Shafilea Ahmed was 'beaten' by parents teacher tells court

Shafilea Ahmed
Image caption Shafilea Ahmed's parents both deny murdering their daughter

Shafilea Ahmed's teacher saw injuries which the teenager claimed were caused in a "beating" from her parents, Chester Crown Court has heard.

Joanne Code spoke of Shafilea having a "bruised neck and a cut on her lip".

She said Shafilea also ran away from home and said she would not go back because "they are going to marry me off in Pakistan".

Iftikhar, 52, and Farzana Ahmed, 49, deny murdering their daughter Shafilea at their Warrington home in 2003.

'Parents beat her'

The teacher asked Shafilea if she should be worried about her welfare - to which she replied "yes", the court heard.
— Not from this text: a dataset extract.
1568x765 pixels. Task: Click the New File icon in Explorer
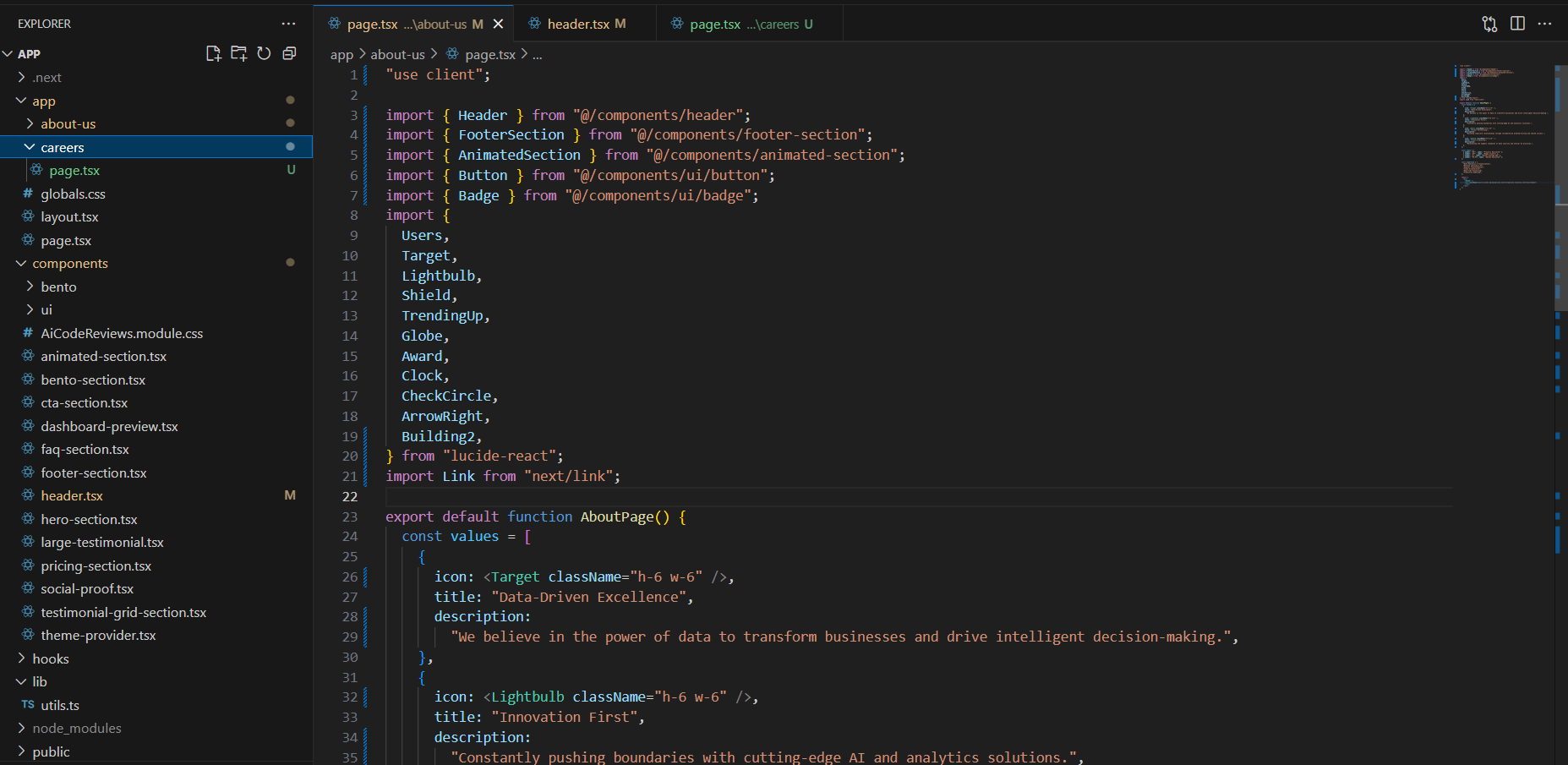[213, 53]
The next day the teenager returned to school with the signs of injuries to her neck and lip.

"She told me her mother and father had beat her and that they had taken it in turns to do so," she said.

Shafilea remained at school but the following month ran away from home and was found "shivering" in a park by a friend, the court heard.
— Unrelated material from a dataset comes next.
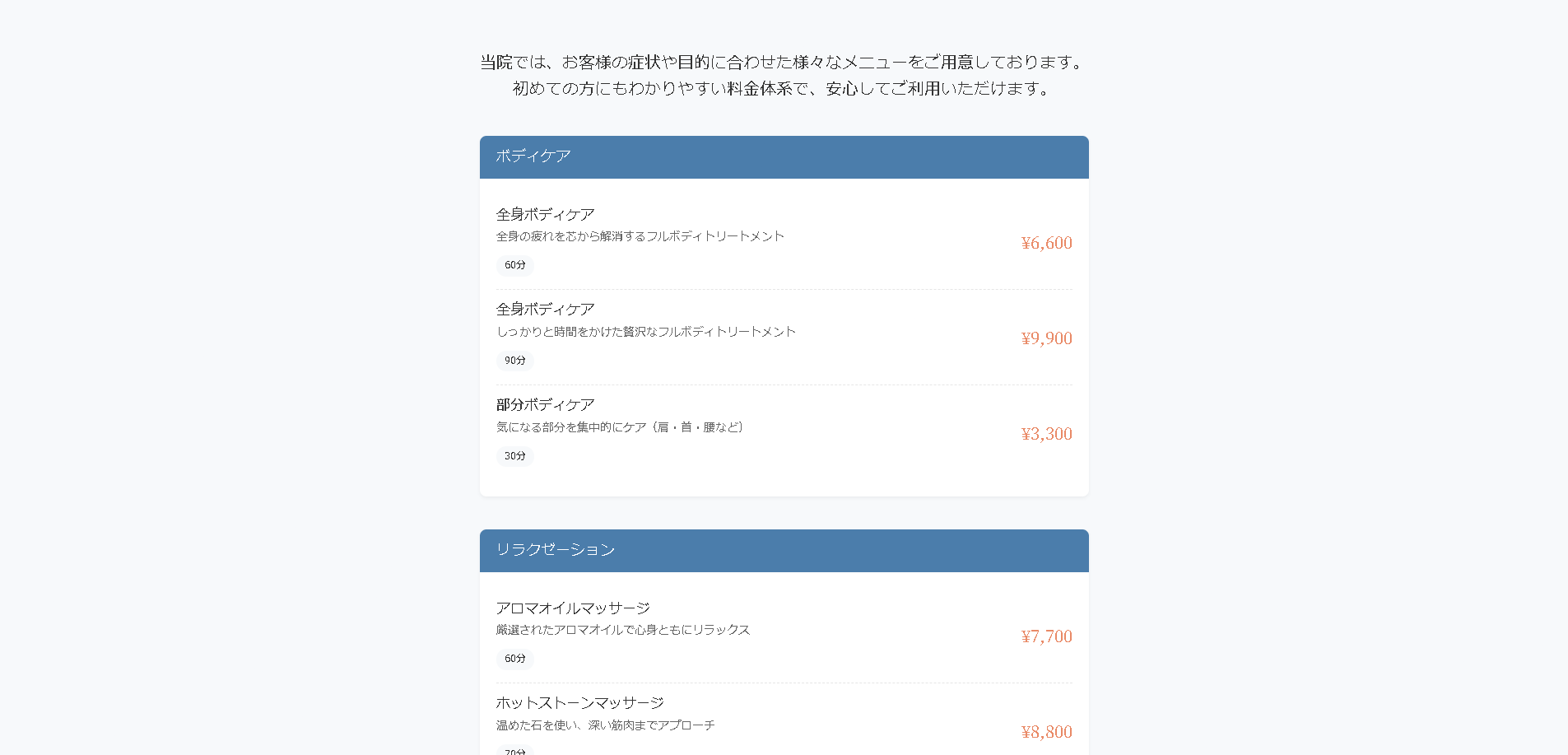This screenshot has height=755, width=1568.
Task: Click the ¥3,300 price
Action: (1046, 434)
Mrs Code said a meeting was arranged with social services in which Shafilea said she was "hopeful" that she could be reconciled with her parents.
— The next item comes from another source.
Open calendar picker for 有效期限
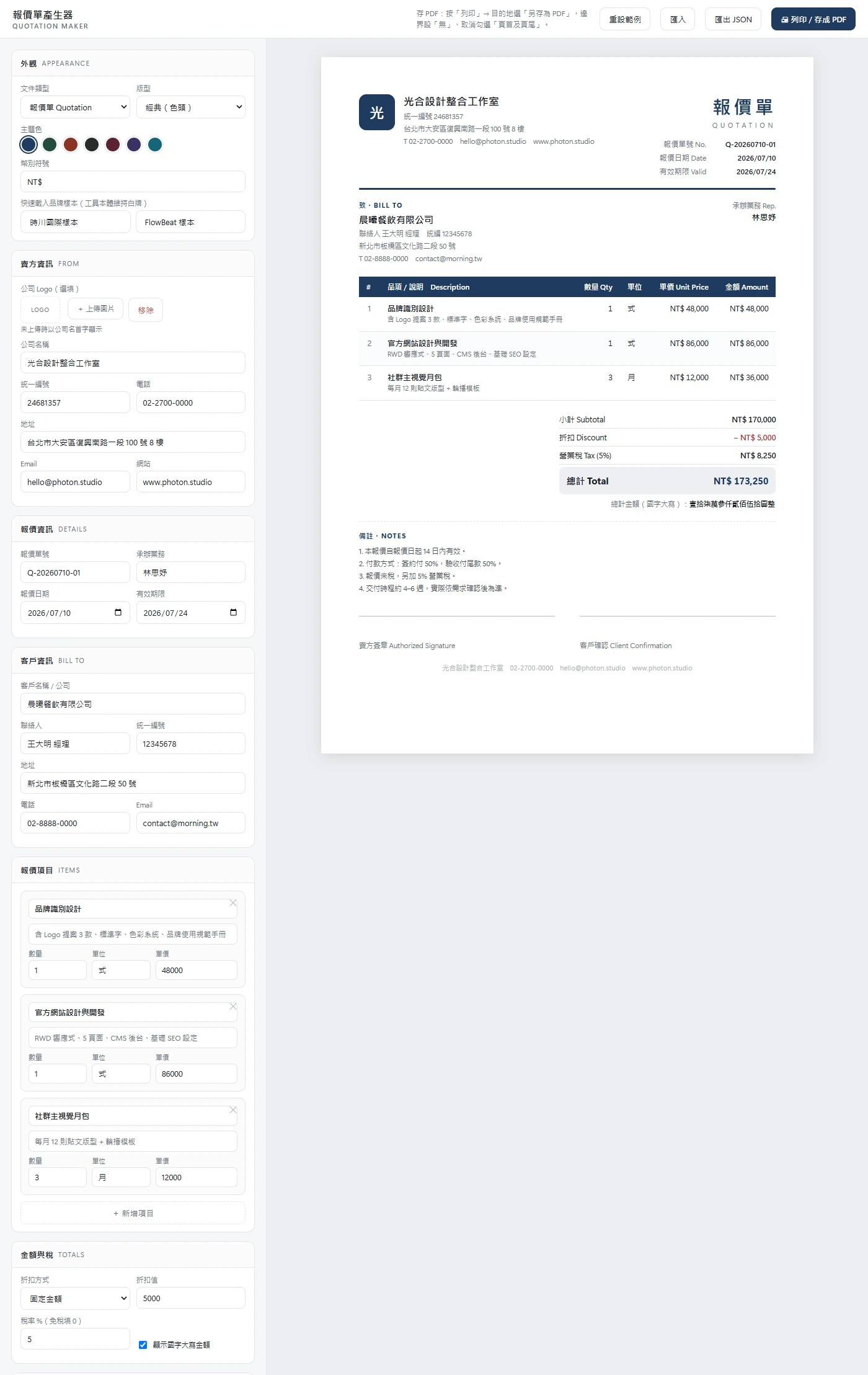868x1375 pixels. [233, 613]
The following February Mrs Code said she learned that the teenager had run away to Blackburn to be with a man called "Mushi".

'Very good student'

"She said she wasn't going home and when I asked why, she said, 'They're going to marry me off in Pakistan'.

"She point-blank refused to go home."

Mrs Code told the jury the teenager was a "very, very good student".

She said Shafilea was "very, very clear she wanted to be a barrister" and was "exceptionally keen to go to university".

Around a month after she joined the sixth form, Shafilea was absent from school and Mrs Code telephoned the family home and spoke to Mr Ahmed.

She told the jury she was "surprised" when he said Shafilea wanted to leave college and "burn her books".

The prosecution alleges Mr and Mrs Ahmed murdered their "Westernised" daughter because they believed her conduct was bringing shame on the family.

Her remains were found on the banks of the River Kent in Cumbria, in 2004.

The trial continues.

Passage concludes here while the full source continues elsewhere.